In other year-in-review, Crooked Marquee devotes a trio of articles to pondering what we’ve learned in 2021, including thoughts on movies during the pandemic, Warner Brothers’ controversial release model, and an article on the perils of nostalgia by Bill Bria (SPOILER for Ghostbusters: Afterlife below):
All these films are indicative of our current struggle between a deep desire for comforting escapism and a gnawing, persistent dread of our present. The past acts as both a fond memory and a perpetrator of systemic problems, a place we both wish to escape to and ironically can never escape. In eras prior to now, it was easier to keep the past at arm’s length, even in cinema. Yet the characters seem to be lingering on screen far beyond their expiration, even beyond the lives of the actors who portrayed them: witness the digital resurrection of Harold Ramis for Afterlife, the latest instance of nostalgia superseding a person.
The Power of the Dog director of photography Ari Wegner talks to Matt Mulcahey at Filmmaker Magazine about battling the sun and messing up perfection:
Filmmaker: How did you approach lighting Rose’s Red Mill restaurant, where the men all congregate after the cattle drive in Beech? I believe this was on stage, but you create very convincing sunlight.
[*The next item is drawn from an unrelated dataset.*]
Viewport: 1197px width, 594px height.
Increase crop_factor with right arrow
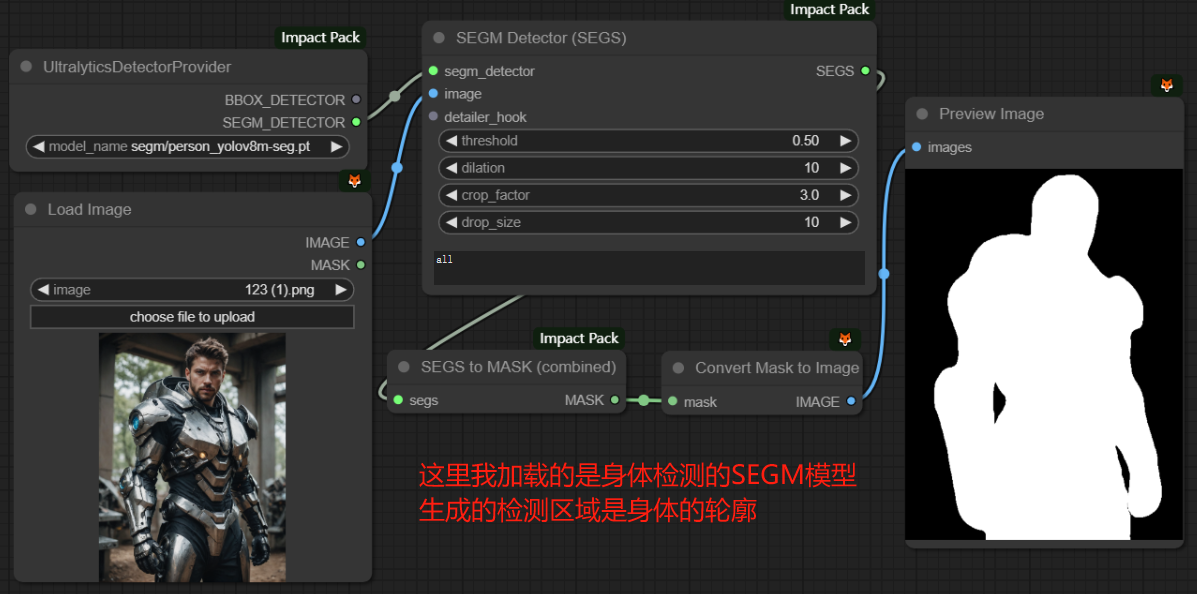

Wegner: That was on stage. For the wide shots [that saw] out the windows we put printed backdrops of panoramic photos that our VFX supervisor, Jason Hawkins, took down on location on the South Island of New Zealand. We printed them on big vinyl billboards and moved them around the studio to be what we’d see out the windows. First I’d light them and that would bounce some light inside. Then we introduced some sun with HMIs coming in through the windows. For me, reality is imperfection, so you want the sun to come in but in kind of an odd way. If something feels too perfect, I tend to mess it up a bit.
At the New York Times Kyle Buchanan interviews Peter Dinklage on starring in the new movie adaptation of Cyrano and, of course, Game of Thrones:
How did you feel about love when you were in your 20s? Were you in love with the idea of love? Yeah, I think so. I think there’s a “Wuthering Heights” quality to all love when you’re younger, you know? “Romeo and Juliet” wasn’t written for 40-year-olds. I was guilty of always falling for someone where it wasn’t reciprocated, because keeping it at a distance is more romantic than bringing it up close. You fall for people you know aren’t going to return that, so it’s even more tormented, and you’re not interested in the people interested in you. That’s how my brain worked because I was a self-saboteur when I was young.